THE “BEST” SUPER BOWL LVII ADVERTISING
“Is anybody there? Does anybody care?”The Musical 1776 – Music and lyrics by Sherman Edwards and a book by Peter Stone.
Super Bowl LVII generated tons of coverage and publicity for both the game and the advertising. Now more than four weeks from game day, there’s little talk about either. Like a lightning bolt brightening the night sky, interest in each is over in a flash, dissolving into utter darkness.
So, unless you are a professional marketer or consider yourself to be one, you may not be interested in hearing further about the advertising that partook in the adstravaganza. My purpose is not to harangue but to provoke thinking and nurture intelligent dialogue about what is and what makes effective advertising.

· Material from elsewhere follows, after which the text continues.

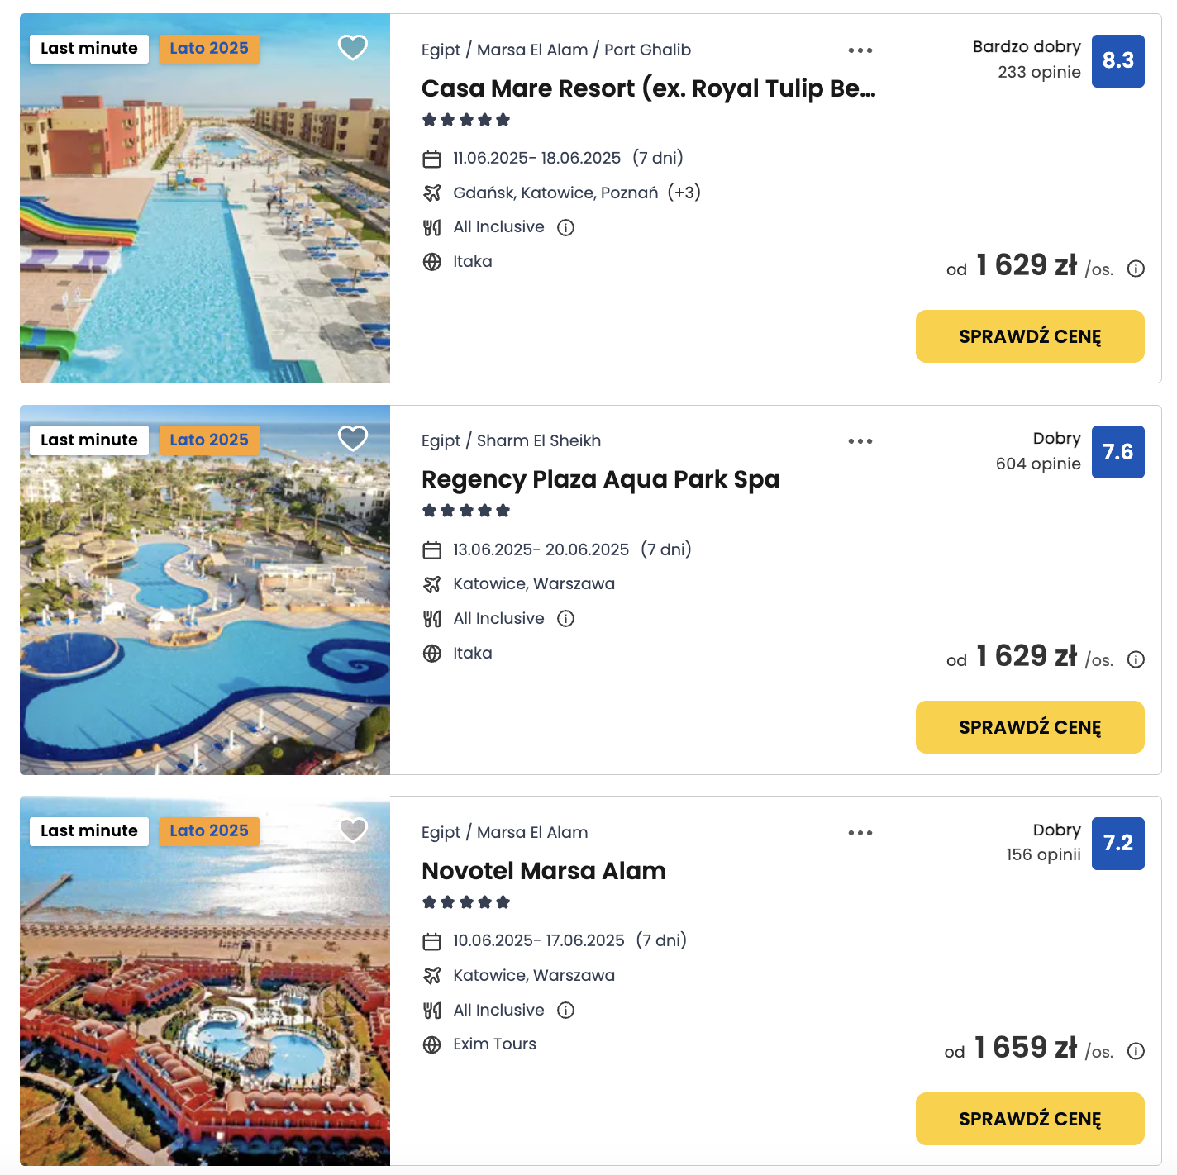Check price for Novotel Marsa Alam
This screenshot has width=1177, height=1175.
click(x=1029, y=1119)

Two weeks ago, I offered my humble opinion regarding the effectiveness of the advertainment http://bdn-intl.com/was-super-bowl-lvii-advertising-exemplary. Last week, I posted my nominee for Hall of Shame advertising on my LinkedIn page. This brings me up to the “best” ads.
I define “best” as inspiring me to purchase. It’s an ad that is exemplary. It must offer a relevant and meaningfully differentiated message to stimulate me to buy it. It needs to make me care. Did any of the ads appearing during the Super Bowl make you care? Care enough to purchase?
Three ads stood out to me as candidates for being among the best. Are they perfect? No. However, they impressed me favorably for important reasons. Here’s the way I see it:
Intuit TurboTax: The benefit is clear. TurboTax experts can lift the burden of doing your taxes so you can do whatever you like with your time. Doing anything is better than doing your tax returns. It’s been my practice to turn my taxes over to experts and give me time to do what I do. It’s advice from the late Charles Revson, founder of Revlon, who counseled to pay others to do what they do best for you, so you can focus on your career, which will earn you more in the long term run—which it has for me.
The advertising contains a Campaign Idea. The Naked Idea shows people doing what they enjoy (rather than using that time to do their taxes). The core dramatization is engaging in a unique non-tax preparation activity. The Key Copy Words are “Come to TurboTax and don’t do your taxes … so you can do anything else.”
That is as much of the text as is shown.